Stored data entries
● ● ● ● ● ● ●

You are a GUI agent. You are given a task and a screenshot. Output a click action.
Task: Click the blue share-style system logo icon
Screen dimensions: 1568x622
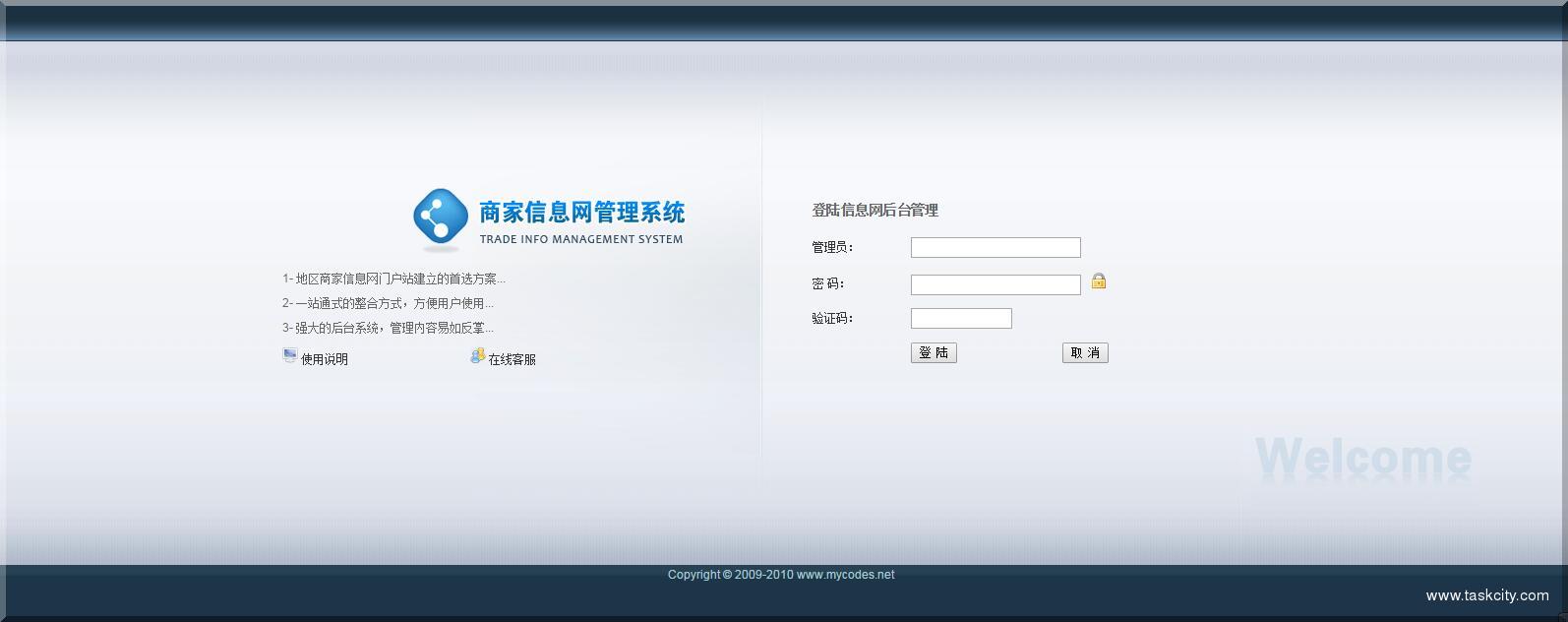coord(440,217)
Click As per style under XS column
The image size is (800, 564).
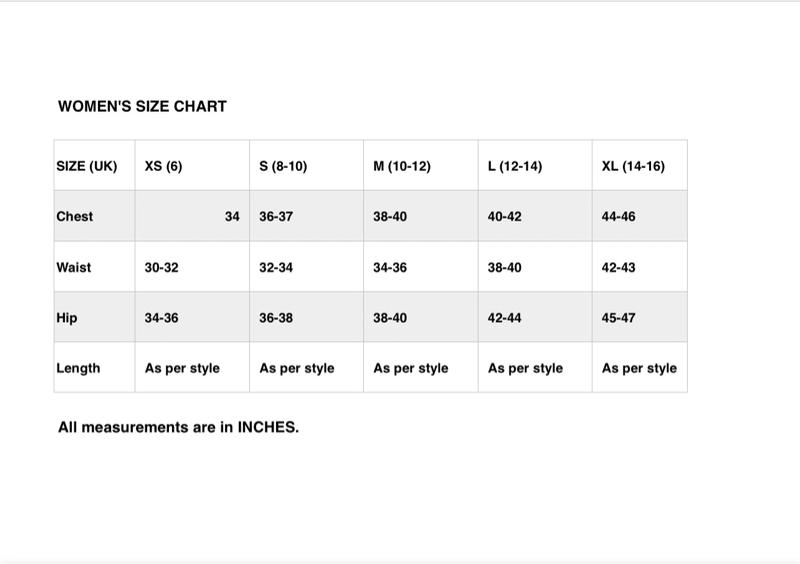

● ● ● ● ● ● ●

## Problem to solve
Across the data, pull every line containing the string "style".

## Problem solution
Task: Click the blue share-style system logo icon
Click As per style under XS column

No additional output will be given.